Dear Mr. Kunjuppu!
If you are gifted with words, please do re-arrange the words.
I was a bit taken back , when people question the sanity of a person quoting scriptures?
If you can word it nicely please do it so.
Does one need to experience fire, shock to get to know about it?
I've seen men , grown up men utterly defeated by the alcohol and fall like a dust in the streets literally - Does one need any more real eperience to know? It is a slow-poison, even the one having control over this habit, needs only a trigger point to go beserk.
A person with this habit is like playing with a venemous coiled serpent.
Please google search on alcoholism and learn its ill-effects.
I'm not that gifted in my liguistic skill , please excuse my language.
Thankks
arattai,
i would like to abjure any pretense of gift of words or language re the english tongue. i see it as those same 200 or so odd words, that we rearrange in several formats, to reflect different meanings and various moods.

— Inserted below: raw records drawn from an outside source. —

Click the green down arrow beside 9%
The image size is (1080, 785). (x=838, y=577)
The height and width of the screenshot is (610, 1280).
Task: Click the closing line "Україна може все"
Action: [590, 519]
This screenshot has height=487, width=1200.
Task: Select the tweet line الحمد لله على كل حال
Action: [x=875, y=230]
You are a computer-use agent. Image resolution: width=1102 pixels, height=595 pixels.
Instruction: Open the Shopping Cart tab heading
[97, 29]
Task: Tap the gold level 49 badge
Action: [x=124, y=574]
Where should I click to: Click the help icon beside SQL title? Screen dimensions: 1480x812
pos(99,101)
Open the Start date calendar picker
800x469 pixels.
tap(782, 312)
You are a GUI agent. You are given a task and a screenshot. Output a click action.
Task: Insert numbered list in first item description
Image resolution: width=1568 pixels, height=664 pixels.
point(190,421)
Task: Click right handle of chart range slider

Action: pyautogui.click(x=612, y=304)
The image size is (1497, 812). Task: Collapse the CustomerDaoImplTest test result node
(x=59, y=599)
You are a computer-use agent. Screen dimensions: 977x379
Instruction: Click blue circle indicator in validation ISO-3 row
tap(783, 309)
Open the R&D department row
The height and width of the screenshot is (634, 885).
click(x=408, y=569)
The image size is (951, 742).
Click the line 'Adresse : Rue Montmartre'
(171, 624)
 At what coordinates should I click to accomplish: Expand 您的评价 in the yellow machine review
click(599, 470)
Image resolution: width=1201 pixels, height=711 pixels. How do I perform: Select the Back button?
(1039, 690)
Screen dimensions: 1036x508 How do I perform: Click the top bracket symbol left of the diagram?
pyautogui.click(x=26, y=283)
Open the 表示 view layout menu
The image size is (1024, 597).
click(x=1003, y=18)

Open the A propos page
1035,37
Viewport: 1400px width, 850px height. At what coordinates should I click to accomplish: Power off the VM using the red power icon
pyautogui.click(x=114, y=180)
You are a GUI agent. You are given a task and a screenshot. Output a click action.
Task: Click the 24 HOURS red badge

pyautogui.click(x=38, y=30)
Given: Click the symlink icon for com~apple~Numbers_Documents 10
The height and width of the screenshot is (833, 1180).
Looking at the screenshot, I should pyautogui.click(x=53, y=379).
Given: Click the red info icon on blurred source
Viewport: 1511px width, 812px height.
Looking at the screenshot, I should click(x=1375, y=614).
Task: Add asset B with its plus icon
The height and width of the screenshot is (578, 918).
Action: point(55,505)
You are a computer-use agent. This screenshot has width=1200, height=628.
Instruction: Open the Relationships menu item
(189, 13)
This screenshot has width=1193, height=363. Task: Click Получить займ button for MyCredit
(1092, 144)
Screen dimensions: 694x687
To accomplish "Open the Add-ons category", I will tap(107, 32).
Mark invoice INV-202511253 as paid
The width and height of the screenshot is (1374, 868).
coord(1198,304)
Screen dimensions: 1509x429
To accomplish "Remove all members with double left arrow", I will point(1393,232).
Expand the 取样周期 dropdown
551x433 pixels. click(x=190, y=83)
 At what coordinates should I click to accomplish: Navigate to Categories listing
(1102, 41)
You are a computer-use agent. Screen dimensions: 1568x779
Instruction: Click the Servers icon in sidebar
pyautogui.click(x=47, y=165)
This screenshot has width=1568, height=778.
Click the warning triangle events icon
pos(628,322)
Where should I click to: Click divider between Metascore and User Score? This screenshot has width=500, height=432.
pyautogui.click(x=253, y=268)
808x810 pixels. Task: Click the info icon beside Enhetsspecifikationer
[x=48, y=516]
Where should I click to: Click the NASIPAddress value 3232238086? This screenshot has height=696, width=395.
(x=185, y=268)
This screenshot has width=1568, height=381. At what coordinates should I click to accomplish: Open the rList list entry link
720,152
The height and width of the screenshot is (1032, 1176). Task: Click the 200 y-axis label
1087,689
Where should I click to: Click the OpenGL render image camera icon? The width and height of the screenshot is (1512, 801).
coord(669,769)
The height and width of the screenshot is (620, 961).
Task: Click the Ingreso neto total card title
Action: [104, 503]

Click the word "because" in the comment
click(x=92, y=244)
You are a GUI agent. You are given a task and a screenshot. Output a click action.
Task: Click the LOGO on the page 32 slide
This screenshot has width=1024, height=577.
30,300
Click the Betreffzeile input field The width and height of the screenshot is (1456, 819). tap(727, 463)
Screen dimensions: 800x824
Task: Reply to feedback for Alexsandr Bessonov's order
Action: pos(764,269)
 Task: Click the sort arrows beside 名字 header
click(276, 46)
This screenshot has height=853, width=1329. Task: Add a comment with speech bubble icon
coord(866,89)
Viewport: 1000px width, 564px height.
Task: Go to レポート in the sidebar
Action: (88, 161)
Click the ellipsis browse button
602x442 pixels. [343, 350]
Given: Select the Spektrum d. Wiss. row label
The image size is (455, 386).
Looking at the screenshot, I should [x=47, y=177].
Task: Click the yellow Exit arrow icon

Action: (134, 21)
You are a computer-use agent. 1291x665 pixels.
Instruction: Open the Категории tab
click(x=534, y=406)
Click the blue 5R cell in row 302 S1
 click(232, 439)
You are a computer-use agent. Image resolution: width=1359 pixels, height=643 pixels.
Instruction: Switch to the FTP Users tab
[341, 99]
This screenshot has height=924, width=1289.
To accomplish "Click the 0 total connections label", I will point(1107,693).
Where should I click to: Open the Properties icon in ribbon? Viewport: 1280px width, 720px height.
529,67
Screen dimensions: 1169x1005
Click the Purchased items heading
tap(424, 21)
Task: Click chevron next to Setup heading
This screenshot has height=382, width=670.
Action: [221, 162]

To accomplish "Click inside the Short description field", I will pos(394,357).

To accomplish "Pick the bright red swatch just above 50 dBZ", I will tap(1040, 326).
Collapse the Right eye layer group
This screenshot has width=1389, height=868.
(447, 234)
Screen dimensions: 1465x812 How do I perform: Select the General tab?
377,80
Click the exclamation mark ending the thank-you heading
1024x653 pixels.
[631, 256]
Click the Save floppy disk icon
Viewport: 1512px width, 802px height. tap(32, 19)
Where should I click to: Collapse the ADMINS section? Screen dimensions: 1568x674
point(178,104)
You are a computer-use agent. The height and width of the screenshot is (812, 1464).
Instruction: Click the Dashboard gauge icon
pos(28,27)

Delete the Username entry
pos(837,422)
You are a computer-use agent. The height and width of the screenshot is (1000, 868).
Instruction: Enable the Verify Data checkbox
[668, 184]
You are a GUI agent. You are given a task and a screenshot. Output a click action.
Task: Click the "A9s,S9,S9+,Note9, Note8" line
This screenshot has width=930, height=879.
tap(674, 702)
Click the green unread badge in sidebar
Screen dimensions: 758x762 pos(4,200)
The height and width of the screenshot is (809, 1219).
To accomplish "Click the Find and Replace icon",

i have already mentioned about our mental filters to you, in an earlier post. what we read is words, what we understand is what we filter through our prejudices, and maybe, not what necessarily what the author means. the right thing is to follow up with request for clarification.
perhaps you are justified in being shocked about the query presented to you. i think, a better response, is not to reply in kind ie in the same way you perceived the comment or taunt. titting for tat serves no purpose.
instead, request verification and further explanation. that way, not only have you disarmed any potential threat to your status, but also given the other person a chance to explain.
don't you think, that this is a better to resolve an issue, than degenerating into a verbal duel. these catfights are great spectacles for people to watch, but seldom resolve any issues. all that is left is damaged egos and hurt pride. that is what i think anyway.
maybe this is the time to tell you a story, which happened a while ago, re my continuing education from that famous school ie 'the one of hard knocks'.
about 2 years ago, when i was already an old geezer, but not forum smart, i got into a verbal gunfight with another poster in another forum. believe me, it was brutal on both sides, with no holds barred.
when it came too much for me, i quit the forum and while i was licking my wounds, had time to reflect on myself.
i found that i do not like fighting. maybe it was because i lost; but more important, i did not feel good about myself after that and it bothered me. the bad taste would not go away, no matter in whatever way i tried to justify my actions to myself. plainly i was ashamed of myself.
so i tended an abject apology to my erstwhile adversary and resolved that from then on, i will learn myself to fine tune my postings. with which i have mostly succeeded, i feel.
the net effect of this trauma, was to release me from my instant-response-anger mode, to one of patience and persistence.
apart from generating overall goodwill, this approach has turned my conscience once again to pristine levels of purity. i only have love now for my ex adversary.
nowadays, i also have a guardian angel here. the angel watches over me, and does not hesitate to pull me up, should i indulge in any transgressions. that too helps.
so, dear arattai, the bottom line, is to keep opposing views engaged. ultimately there are more things in common, than what divides us.
to me, each posting is a challenge, but something i have come to enjoy. ultimately, you may experience the same.
by the way, i agree with you, that there is no need to inject a hiv infected needle to understand the malaise of aids.
but we can drive a car safely, following the rules of the road, get to places while quite enjoying the ride. can't we? in my books, a glass of claret is more akin to a car than a hiv needle.
hope that helps.
thank you
ps.. you have excellent english in my opinion. but then, i am no judge of the english language.... just kidding mon.. have a giggle, and enjoy the sojourn here.